> _PROBLEM TO SOLVE_
In the forum thread below about a router deal, what length does oh'mike call ideal for a router table?

> _PASSAGE TO READ_
◆ ◆ ◆

# Router deal--Porter Cable $99



## WirelessG (Mar 22, 2009)

Thanks for the heads up. Is that an in-store mark up (I didn't see it on sale on line). Sounds like a great deal. I have two routers but no table. It get s a little tricky on smaller pieces. What kind of table did you go with?


----------



## oh'mike (Sep 18, 2009)

I have three home made tables--one holds two routers and two fences--

That big one was the top to an office desk--1 1/4 particle board with Formica laminate on both sides-

I have an aluminum plate (Woodpecker) holding the router--

I'm working up a series of pictures on building a solid--simple router table---I'll let you know when I post it.

I believe that you can make a better table than you can buy.---Mike--

Scout around for that router--Two local Depots still have one --That is a nice table router.


----------



## WirelessG (Mar 22, 2009)

I meant to stop by HD on the way home, but I forgot....I'll run by in the morning. I would be quite interested in seeing pics of your tables. When you post them please let me know what sort of environment they are in. I've always been concerned over humidity and it's effects on the the top.


----------



## oh'mike (Sep 18, 2009)

My basement is a swamp in the summer---the Formica top and bottom seems to be the secret.

The big table is 4 years old--still flat.

I like a long table---5 feet is ideal for the large pieces ---I make a lot of molding--10 to 12 feet

Bigger is safer ,too. The table will keep the work piece from tipping--or you from pushing the wrong way to keep the wood from rocking.


----------



## RobertN (Jan 27, 2010)

I saw these at my local hd also, I went with the ridgid r29302 set for 129 that was on clearance. This was my first router purchase, hope I picked the right one.

◆ ◆ ◆

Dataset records
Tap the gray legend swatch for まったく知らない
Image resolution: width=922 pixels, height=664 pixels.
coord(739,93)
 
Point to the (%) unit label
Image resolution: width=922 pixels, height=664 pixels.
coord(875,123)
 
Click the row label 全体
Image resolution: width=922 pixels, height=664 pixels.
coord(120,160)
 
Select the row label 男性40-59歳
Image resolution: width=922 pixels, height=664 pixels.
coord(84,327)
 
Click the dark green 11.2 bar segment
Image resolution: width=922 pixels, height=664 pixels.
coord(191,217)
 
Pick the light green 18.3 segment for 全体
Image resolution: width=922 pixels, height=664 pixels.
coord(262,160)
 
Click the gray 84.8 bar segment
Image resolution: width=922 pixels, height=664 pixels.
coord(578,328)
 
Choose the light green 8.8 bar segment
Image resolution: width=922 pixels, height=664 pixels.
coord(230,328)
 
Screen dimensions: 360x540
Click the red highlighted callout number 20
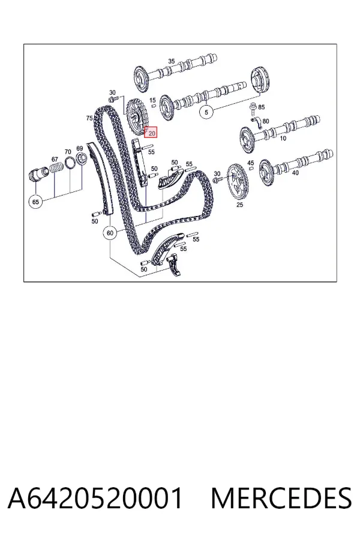pos(151,132)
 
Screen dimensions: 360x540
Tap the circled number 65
pos(36,202)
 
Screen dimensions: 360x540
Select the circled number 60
pos(110,233)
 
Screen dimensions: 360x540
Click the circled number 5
pos(206,112)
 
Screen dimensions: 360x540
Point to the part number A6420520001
pos(95,498)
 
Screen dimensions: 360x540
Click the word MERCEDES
pos(281,498)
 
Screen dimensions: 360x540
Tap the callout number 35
pos(172,61)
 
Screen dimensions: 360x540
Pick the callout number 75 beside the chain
pos(89,118)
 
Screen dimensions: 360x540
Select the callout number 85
pos(262,107)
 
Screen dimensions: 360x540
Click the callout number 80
pos(266,121)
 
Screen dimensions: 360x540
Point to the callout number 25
pos(240,205)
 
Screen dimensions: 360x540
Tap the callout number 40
pos(295,173)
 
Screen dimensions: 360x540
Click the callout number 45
pos(251,163)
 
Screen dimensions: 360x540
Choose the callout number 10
pos(283,139)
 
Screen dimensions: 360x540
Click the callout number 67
pos(55,159)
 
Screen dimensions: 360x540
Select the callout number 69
pos(80,148)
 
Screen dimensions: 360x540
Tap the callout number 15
pos(152,100)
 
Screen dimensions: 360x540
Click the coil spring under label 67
pos(57,169)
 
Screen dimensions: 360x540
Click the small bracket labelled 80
pos(257,122)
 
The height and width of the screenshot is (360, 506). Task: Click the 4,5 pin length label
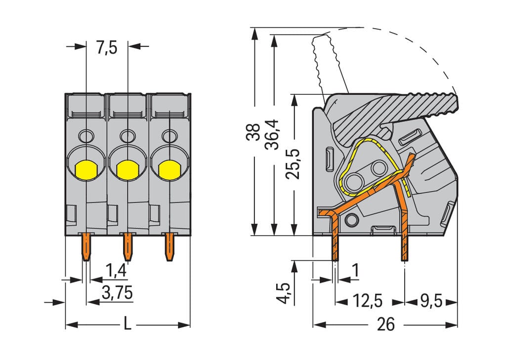(x=284, y=293)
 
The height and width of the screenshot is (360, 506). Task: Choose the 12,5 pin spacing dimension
(x=368, y=301)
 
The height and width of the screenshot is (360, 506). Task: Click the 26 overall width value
(x=385, y=325)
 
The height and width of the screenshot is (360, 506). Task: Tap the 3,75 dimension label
(x=117, y=292)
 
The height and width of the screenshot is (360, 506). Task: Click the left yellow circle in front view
(x=86, y=169)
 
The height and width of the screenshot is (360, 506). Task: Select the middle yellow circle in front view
(x=127, y=169)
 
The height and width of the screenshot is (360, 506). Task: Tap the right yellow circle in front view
(x=169, y=169)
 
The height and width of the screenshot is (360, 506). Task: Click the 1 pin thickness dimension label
(x=354, y=271)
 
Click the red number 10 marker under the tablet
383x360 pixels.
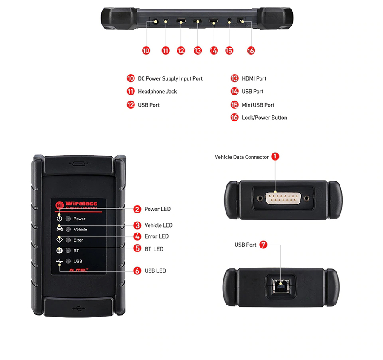click(146, 50)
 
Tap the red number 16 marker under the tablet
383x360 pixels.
click(251, 50)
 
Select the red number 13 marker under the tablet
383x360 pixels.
click(197, 50)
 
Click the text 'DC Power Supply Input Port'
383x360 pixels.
click(170, 78)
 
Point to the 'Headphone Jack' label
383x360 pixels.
click(157, 92)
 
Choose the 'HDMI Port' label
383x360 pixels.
click(254, 78)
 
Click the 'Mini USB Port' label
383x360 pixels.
click(258, 105)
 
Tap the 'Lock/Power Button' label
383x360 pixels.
click(264, 118)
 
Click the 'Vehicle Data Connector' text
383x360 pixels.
click(242, 157)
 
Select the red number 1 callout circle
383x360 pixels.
click(275, 156)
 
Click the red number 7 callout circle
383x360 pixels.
click(263, 245)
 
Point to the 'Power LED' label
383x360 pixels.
click(157, 209)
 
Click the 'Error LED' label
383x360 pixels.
click(156, 236)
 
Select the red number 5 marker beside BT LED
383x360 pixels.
click(137, 248)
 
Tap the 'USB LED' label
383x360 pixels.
click(155, 271)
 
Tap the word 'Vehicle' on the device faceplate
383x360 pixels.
click(80, 229)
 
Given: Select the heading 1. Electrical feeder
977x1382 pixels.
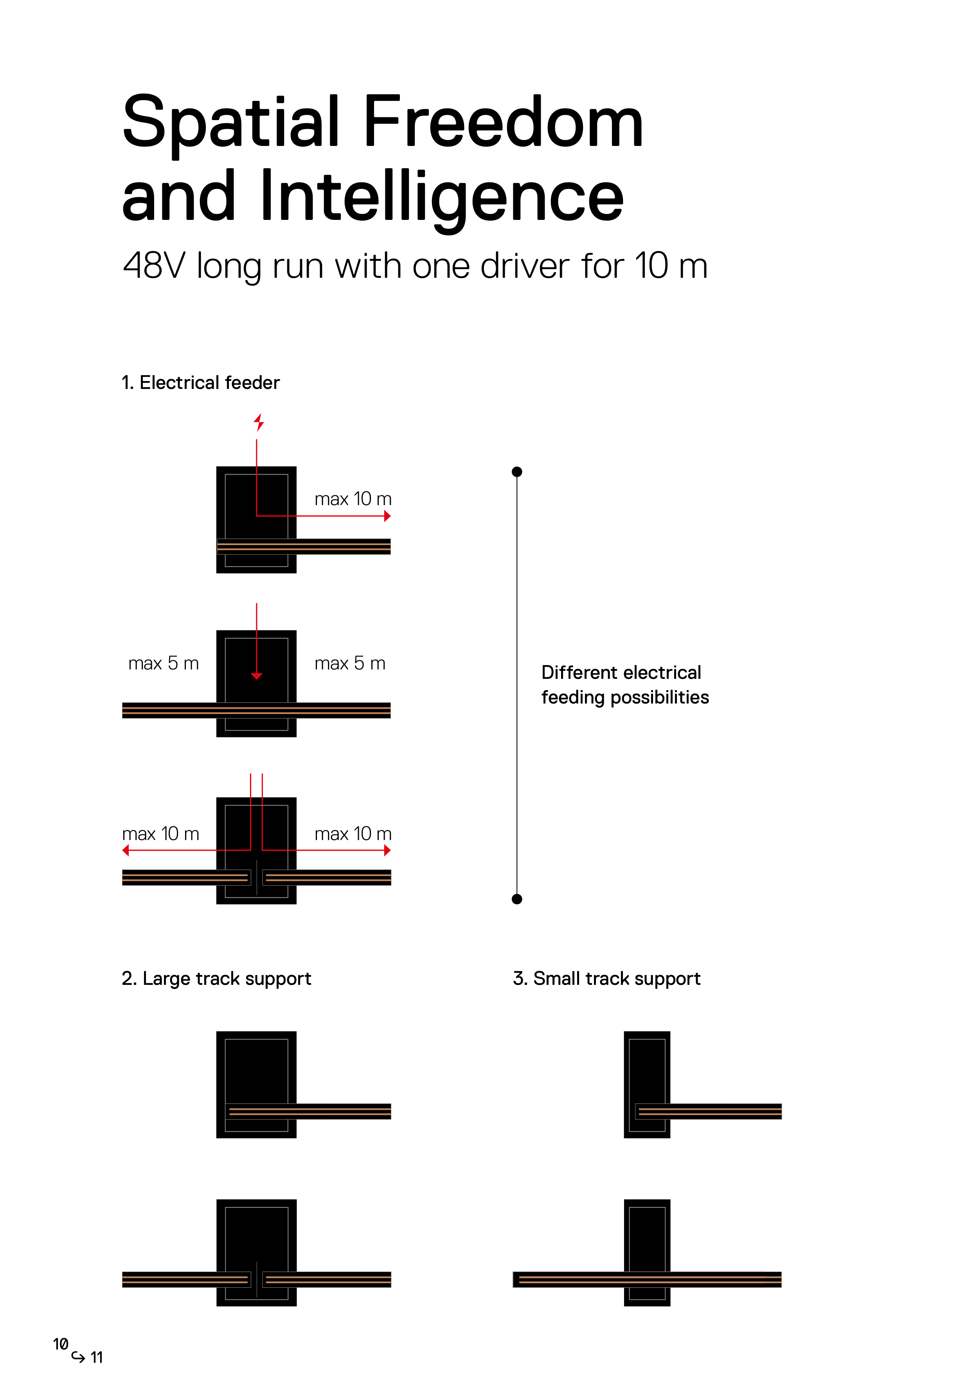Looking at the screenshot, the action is tap(200, 383).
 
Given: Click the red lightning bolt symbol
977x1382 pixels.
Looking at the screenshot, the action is tap(259, 422).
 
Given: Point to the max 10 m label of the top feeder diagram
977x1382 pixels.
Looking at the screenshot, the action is tap(353, 499).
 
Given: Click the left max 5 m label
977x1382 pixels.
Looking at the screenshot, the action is tap(164, 663).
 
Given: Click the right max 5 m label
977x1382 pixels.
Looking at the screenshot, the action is tap(350, 663).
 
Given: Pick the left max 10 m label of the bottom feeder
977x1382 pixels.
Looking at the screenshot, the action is tap(161, 834).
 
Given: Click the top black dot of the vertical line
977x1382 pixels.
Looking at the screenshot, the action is tap(516, 472).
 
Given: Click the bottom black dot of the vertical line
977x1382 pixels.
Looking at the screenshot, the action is tap(516, 899).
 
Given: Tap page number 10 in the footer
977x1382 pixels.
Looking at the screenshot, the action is tap(60, 1344).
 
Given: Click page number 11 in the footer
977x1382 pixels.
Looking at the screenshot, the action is tap(97, 1357).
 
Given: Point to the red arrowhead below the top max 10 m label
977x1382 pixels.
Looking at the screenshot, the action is tap(387, 516).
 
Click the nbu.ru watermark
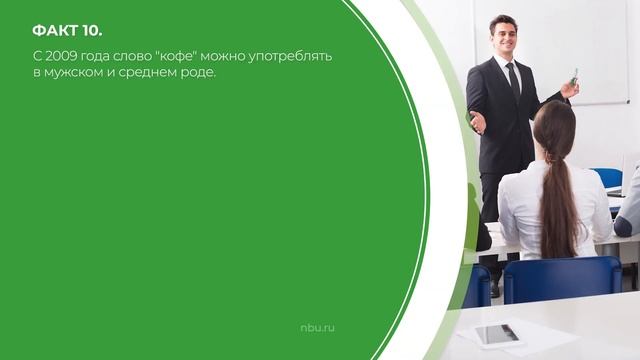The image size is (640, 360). click(x=317, y=327)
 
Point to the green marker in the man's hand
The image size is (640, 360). click(x=575, y=75)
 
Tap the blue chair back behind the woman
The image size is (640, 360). click(x=561, y=279)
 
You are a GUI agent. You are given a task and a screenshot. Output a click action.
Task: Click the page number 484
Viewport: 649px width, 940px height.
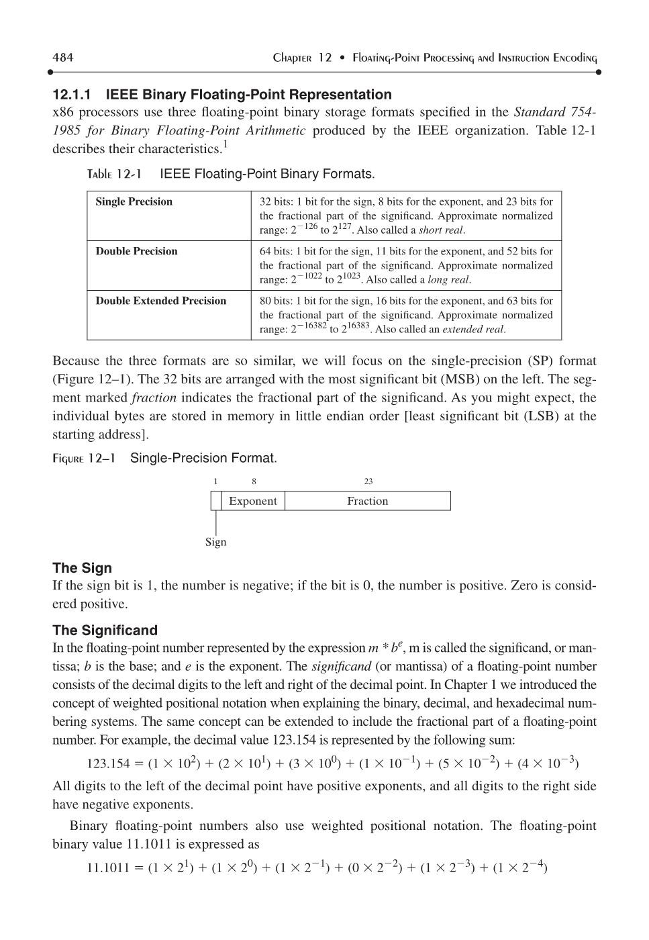pos(63,57)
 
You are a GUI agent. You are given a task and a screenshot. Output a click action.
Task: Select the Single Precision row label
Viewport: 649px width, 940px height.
pos(134,201)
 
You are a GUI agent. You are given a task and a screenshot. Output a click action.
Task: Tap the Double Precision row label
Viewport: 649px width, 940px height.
pos(136,251)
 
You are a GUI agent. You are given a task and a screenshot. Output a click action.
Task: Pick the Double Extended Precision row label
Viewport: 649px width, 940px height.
pos(160,301)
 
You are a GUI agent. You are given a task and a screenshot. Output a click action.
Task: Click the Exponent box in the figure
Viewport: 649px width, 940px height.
pos(252,501)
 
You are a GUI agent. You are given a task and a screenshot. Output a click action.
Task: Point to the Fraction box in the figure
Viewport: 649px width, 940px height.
pos(367,501)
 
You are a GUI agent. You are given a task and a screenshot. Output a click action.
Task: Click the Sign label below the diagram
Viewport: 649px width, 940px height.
pos(215,542)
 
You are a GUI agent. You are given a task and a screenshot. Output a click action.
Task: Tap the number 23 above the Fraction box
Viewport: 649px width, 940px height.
pos(368,481)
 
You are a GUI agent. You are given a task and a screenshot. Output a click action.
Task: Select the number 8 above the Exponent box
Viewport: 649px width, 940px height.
pos(254,481)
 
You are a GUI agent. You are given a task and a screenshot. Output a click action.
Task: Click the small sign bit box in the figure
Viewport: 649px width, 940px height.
pos(215,501)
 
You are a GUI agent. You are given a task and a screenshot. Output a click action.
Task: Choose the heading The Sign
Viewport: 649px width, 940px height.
pos(82,568)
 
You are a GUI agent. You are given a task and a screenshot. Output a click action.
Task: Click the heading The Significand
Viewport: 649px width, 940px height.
pos(105,630)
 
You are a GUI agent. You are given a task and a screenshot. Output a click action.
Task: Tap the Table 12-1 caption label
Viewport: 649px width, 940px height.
pos(114,175)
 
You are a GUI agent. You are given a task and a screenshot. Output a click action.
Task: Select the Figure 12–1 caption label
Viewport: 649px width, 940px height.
pos(84,459)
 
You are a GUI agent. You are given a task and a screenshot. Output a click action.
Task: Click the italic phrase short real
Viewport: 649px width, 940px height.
pos(441,230)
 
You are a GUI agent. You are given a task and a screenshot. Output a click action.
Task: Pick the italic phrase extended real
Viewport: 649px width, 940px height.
pos(473,330)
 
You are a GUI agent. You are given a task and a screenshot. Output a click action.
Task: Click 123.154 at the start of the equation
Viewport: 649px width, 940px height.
pos(108,764)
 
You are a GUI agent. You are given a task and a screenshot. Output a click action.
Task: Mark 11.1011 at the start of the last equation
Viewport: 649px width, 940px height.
pos(108,868)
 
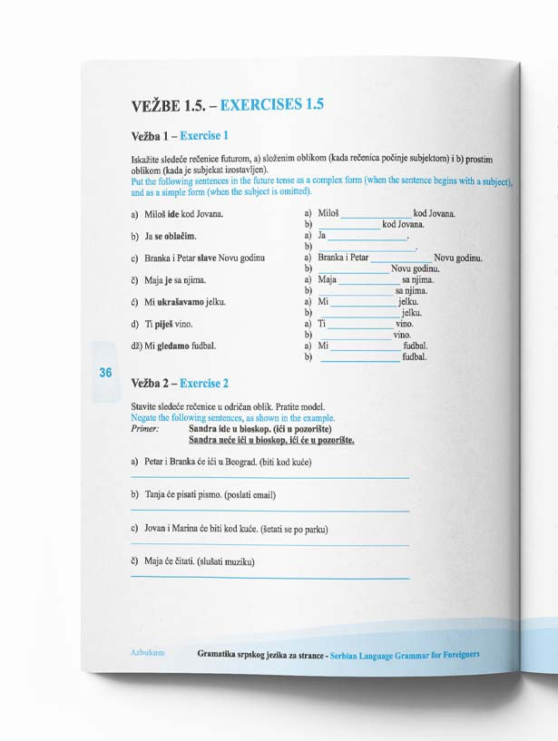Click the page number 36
[105, 373]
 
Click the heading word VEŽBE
[155, 105]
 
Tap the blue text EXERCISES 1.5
[272, 104]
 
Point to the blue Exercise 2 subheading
[204, 384]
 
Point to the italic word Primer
[145, 428]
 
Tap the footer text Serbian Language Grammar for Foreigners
[405, 654]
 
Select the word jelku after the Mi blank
[407, 301]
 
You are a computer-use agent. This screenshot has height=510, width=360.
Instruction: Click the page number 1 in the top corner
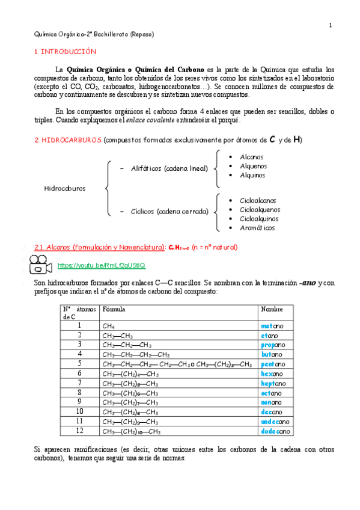tap(330, 25)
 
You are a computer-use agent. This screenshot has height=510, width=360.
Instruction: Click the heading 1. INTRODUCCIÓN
tap(65, 52)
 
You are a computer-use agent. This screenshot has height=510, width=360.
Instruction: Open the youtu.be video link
tap(101, 265)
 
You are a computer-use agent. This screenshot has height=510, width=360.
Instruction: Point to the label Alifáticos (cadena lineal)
tap(169, 168)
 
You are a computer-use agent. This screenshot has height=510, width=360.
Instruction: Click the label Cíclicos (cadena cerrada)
tap(169, 211)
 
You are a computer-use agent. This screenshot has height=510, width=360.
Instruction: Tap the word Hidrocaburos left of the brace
tap(65, 188)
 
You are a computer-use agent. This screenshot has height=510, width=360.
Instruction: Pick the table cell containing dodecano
tap(276, 431)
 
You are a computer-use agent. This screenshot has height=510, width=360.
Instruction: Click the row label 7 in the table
tap(79, 383)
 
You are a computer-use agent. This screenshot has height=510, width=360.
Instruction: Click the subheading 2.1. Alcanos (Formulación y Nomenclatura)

◆ ◆ ◆

> _TASK RESPONSE_
Five feet is ideal, for the large pieces.